DATA SECTION:
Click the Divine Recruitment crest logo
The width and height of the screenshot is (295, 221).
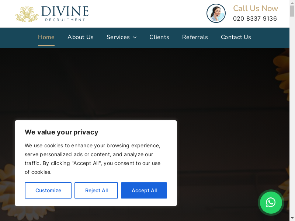tap(27, 14)
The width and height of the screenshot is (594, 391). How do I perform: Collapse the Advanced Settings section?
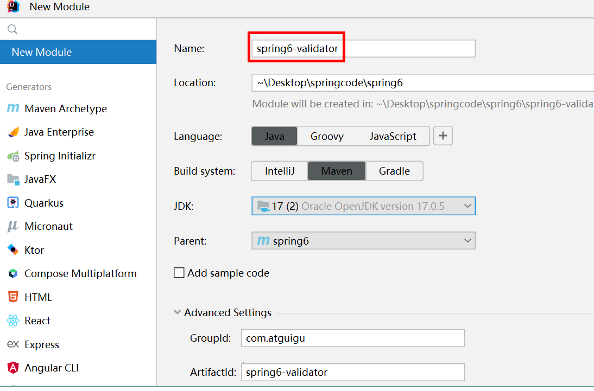point(178,312)
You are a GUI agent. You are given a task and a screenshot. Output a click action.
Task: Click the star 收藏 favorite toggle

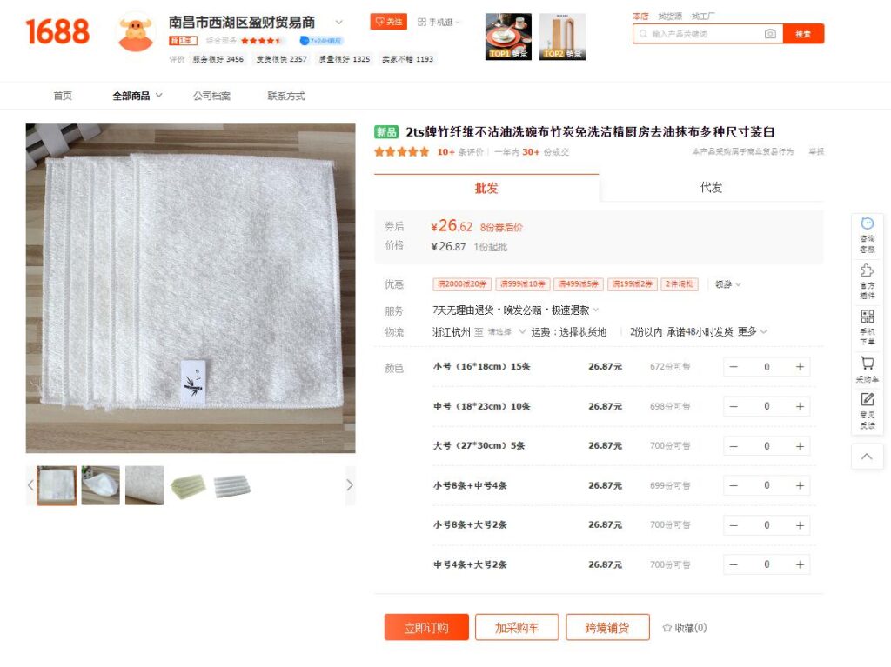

WHAT THE EXERCISE ASKS: Please reproduce every entry above exactly, but leave out the pictures.

YOUR RESPONSE:
Click the Divine Recruitment crest logo
The width and height of the screenshot is (295, 221).
tap(27, 14)
The width and height of the screenshot is (594, 391). How do I perform: Collapse the Advanced Settings section?
point(178,312)
You are a GUI agent. You are given a task and a screenshot. Output a click action.
Task: Click the star 收藏 favorite toggle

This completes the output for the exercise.